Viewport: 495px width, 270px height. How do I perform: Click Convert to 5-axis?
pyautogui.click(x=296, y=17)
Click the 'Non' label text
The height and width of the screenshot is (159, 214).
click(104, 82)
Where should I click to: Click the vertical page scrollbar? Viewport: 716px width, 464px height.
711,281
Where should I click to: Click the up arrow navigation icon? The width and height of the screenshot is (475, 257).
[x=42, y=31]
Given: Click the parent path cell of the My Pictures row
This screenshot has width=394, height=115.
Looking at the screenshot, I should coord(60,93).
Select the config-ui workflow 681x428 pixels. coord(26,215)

==*==

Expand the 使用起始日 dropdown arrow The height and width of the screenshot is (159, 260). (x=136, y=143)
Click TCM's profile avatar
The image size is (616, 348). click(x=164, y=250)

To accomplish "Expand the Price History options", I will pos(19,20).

==*==

- [DIRECTIONS]:
From the entries above, restate word for word the lines from the line containing "Viewport: 495px width, 270px" to the line containing "Select the config-ui", both ends included, and nothing more.

- [WRITTEN SOLUTION]:
Viewport: 495px width, 270px height. How do I perform: Click Convert to 5-axis?
pyautogui.click(x=296, y=17)
Click the 'Non' label text
The height and width of the screenshot is (159, 214).
click(104, 82)
Where should I click to: Click the vertical page scrollbar? Viewport: 716px width, 464px height.
711,281
Where should I click to: Click the up arrow navigation icon? The width and height of the screenshot is (475, 257).
[x=42, y=31]
Given: Click the parent path cell of the My Pictures row
This screenshot has width=394, height=115.
Looking at the screenshot, I should coord(60,93).
Select the config-ui workflow 681x428 pixels. coord(26,215)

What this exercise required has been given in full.